I don’t have any favorites, because they’re all so different. Now, I have favorite looks that I’ve created where I’ve been like, “Oh, this one is a favorite for me,” but I don’t have favorite characters, because I think each of them have been so special and unique to me. Dr. Brooke on “In Treatment” was a special one for me because this is the first time that we see a therapist that is coming from a neighborhood in LA where Black women have money. It was very important, especially with someone who wasn’t a size 2, to make sure that we weren’t lazy in showing what that looked like and pushing the envelope in terms of what that style looked like. I remember on that show they were trying to keep things real conservative. That was a 22-episode series, and Uzo Aduba was in every episode. I had to build a mannequin of her body just to try outfits on the mannequin, because she wasn’t always available for fitting. I had like four amazing monochromatic looks. The producers just kept bumping us on it, like “No, no, no.” Then Inauguration Day happened and Michelle Obama, Jennifer Lopez, and everyone walked out in these beautiful monochromatic looks. We were like, “You see! This is it. This is what people are doing.”
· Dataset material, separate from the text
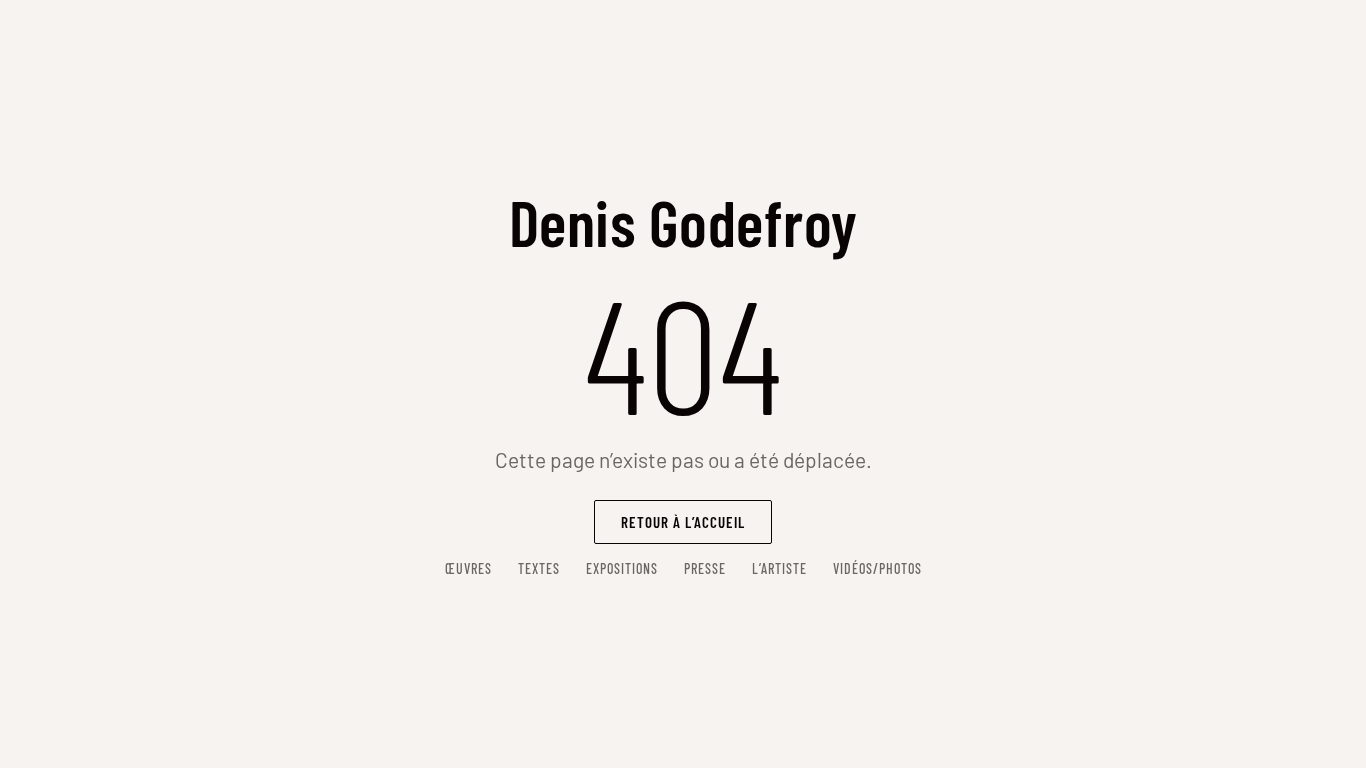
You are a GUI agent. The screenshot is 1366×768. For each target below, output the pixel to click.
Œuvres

What are you working on currently?
The name of this movie is “Shadow Force.” It’s Kerry Washington and Omar Sy. Think “Mr. and Mrs. Smith.” When you work with these actors that have these iconic characters, for Kerry, wearing certain coats, she’s like, “It’s too Olivia Pope.” This is her doing a full, live-action movie where she’s fighting, so how do I get the audience to see Kyra and not Olivia Pope, right? Yes, she’s done all these other things since Olivia Pope, but that’s still something for her that she plays. Even for Omar, he has “Lupin.” For me, in all my projects, a piece of me that I sprinkle in there is somebody’s gonna have some type of fire footwear. I’m a sneakerhead. The pressure for me with Omar was with him doing “Lupin,” he was like, “My character always wears Jordan 1s.” I’m like, “Yeah, but they’re not the exclusive exclusive joints.” So he’s like, “OK, well, what are you thinking?” You’re gonna see something that’s like, woo.
Where do you see your career going next?
Honestly, I love fashion so much in terms of being a costume designer, but I would also love to creatively produce. I feel like I have so much to offer in terms of resources, with productions who may not have bigger budgets, being able to help build relationships with clothing lines. I see directors now that are asking designers to help with their movies. As another costume designer, I’m always like, “Oh, my God, like, they should call such and such,” but it’s like you don’t ever want to overstep. You have to let each designer do their own process. You see TV shows where the producers are like, “Hey, we’re looking for upcoming designers.” I would love to be a creative producer in terms of that.
People have always asked me if I would ever want to do a line. I wouldn’t want to do a line but I would definitely want to do some sort of collaboration. A lot of my friends are like, “You need to change your name on Instagram from @TiffTheStylist to @TiffTheDesigner.” I always feel torn about it because I just had this conversation with D-Nice, who is the person who gave me the name @TiffTheStylist. I like there would be no designer without the stylist. I’m not an “or” girl. I’m not a stylist or designer; I’m a stylist and a designer. I like to live in both worlds.